After over ten years of heading up the editorial team of Australia’s most read lifestyle and fitness magazine, Bruce Ritchie, the current editor-in-chief of Australian Men’s Health- (the magazine and website focused on improving fitness, losing weight, nutrition and even style and grooming advice) is someone who knows a thing or two about fitness trends. In an interview with Open Colleges, Ritchie shared his thoughts on the latest trends in fitness, events and nutrition.
When it comes to personal training programs and fitness training, it should be of no surprise that Ritchie claims functional fitness, which involves training the body to adapt to movements based on real world movement patterns, is the biggest trend surfacing for 2015. “Functional training… [is] really popular at the moment, [offering more than] than just pure gym work and cardio for health and appearance benefits”, Ritchie said.
Ritchie referred to the popularity of Mixed Martial Arts (MMA) training and Crossfit as two examples of functional training outlets, which have grown in popularity over the years. Crossfit now boasts the largest following of any fitness movement and had over 1,500 gyms in 2009 and according to statistics exclusively released to OneFitStop by the UFC (the world’s most popular MMA body) MMA is gaining a large following, with previous fight views for just one of its athletes around 734,000 on the night.
Bruce suggested the benefit from MMA training and Crossfit came from their variation and real world usability: “MMA training is a mix of Brazilian jujitsu and other martial arts. It’s part-wrestling, part-conditioning, part-defence and part-offence. Crossfit, on the other-hand, prides itself on building strength and conditioning for real world movements, like lifting and carrying heavy weights”, he said. Following on Ritchie added that functional training programs such as Crossfit and MMA “…helps you develop a strong, healthy body that is also functionally fit, so you can lift heavy boxes or wield an axe with greater power. You could even drag yourself up a tree quicker to escape a marauding elephant (of limited use in Australia, admittedly)” he joked.
Ritchie added that fitness events such as adventure races, Tough Mudder and Men’s Health’s own “Urbanathlon” are expected to grow even further in popularity as they offer more than a typical workout; “The events put more hair on the chest than a fun run or ocean swim, for example. By entering teams and helping each other out, there’s an increased sense of camaraderie too. Plus, they’re dirty, sweaty and pseudo-dangerous, which definitely adds to the appeal”, Ritchie said.
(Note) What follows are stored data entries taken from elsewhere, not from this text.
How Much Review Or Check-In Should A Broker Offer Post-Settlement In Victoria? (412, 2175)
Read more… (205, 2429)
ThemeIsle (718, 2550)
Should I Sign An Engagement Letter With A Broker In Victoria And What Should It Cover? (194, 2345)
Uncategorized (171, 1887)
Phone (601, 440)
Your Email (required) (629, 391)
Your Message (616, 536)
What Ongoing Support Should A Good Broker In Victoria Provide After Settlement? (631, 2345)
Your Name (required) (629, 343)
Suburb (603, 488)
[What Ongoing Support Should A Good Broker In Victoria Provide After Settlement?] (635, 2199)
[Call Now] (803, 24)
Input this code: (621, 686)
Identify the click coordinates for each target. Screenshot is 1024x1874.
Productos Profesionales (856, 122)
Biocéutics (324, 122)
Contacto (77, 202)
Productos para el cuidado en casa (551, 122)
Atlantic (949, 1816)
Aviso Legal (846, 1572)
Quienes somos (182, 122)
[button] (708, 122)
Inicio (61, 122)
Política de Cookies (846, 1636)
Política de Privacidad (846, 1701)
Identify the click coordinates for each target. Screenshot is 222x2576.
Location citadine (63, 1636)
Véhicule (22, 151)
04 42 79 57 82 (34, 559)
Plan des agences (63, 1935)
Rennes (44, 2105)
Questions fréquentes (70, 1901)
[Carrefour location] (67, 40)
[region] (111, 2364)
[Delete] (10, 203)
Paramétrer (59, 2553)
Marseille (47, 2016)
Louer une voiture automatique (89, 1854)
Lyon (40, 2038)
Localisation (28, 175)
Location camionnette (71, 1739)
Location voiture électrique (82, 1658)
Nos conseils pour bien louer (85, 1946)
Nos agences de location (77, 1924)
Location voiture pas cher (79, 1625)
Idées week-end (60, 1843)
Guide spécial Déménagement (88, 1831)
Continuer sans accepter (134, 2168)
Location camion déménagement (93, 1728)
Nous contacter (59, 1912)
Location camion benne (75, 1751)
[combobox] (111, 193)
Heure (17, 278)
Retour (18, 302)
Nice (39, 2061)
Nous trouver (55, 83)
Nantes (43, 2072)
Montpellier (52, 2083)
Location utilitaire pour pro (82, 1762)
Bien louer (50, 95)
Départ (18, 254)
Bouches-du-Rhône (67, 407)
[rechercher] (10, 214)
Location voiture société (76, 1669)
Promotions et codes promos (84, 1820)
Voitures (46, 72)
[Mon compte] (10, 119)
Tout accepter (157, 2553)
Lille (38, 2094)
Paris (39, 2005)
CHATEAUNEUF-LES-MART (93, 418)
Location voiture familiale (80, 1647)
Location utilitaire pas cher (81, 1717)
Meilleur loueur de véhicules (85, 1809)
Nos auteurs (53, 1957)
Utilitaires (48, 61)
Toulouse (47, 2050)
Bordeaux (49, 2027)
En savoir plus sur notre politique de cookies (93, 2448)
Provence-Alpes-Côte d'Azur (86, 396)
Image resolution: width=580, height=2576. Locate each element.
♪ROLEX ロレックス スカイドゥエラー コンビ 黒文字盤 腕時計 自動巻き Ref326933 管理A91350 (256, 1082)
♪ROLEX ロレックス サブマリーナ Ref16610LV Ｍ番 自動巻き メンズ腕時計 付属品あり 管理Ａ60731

As far as nutrition for male athletes, Ritchie didn’t expect too much a change in behavior: “I’m not sure men will readily adopt too many new diets, but certainly the Paleo diet has an appropriately male spin to it and focuses on removing carbohydrates from the equation, which can only be a good thing. I think if you can sell the benefits of some of the newer superfoods like chia, some men will give it a try. Juices, via the home or a juice bar, are also very much on the up and provide an easy way to get a lot of nutrients into your diet, fast” he shared.
Given the speed by which fitness trends are growing, Ritchie had some advice for personal trainers, fitness professionals and gym chains in Australia: “Like anything in the digital age, it’s about empowering the customer to the point that they decide when and what they want to do, rather than [empowering] the fitness establishment. Because of this, it’s likely we’ll see the continued growth of 24-hour, card-access gyms, which don’t lock you in for long contracts!” he offered.
In 2011, Ritchie took a jump away from Men’s Health and launched Pacific Magazine’s new road cycling magazine, Bike. Ritchie returned to the editor’s chair at Men’s Health in August 2014 as editor-in-chief, while recruiting for a new editor took place. Going forward, Ritchie will have responsibility for both titles.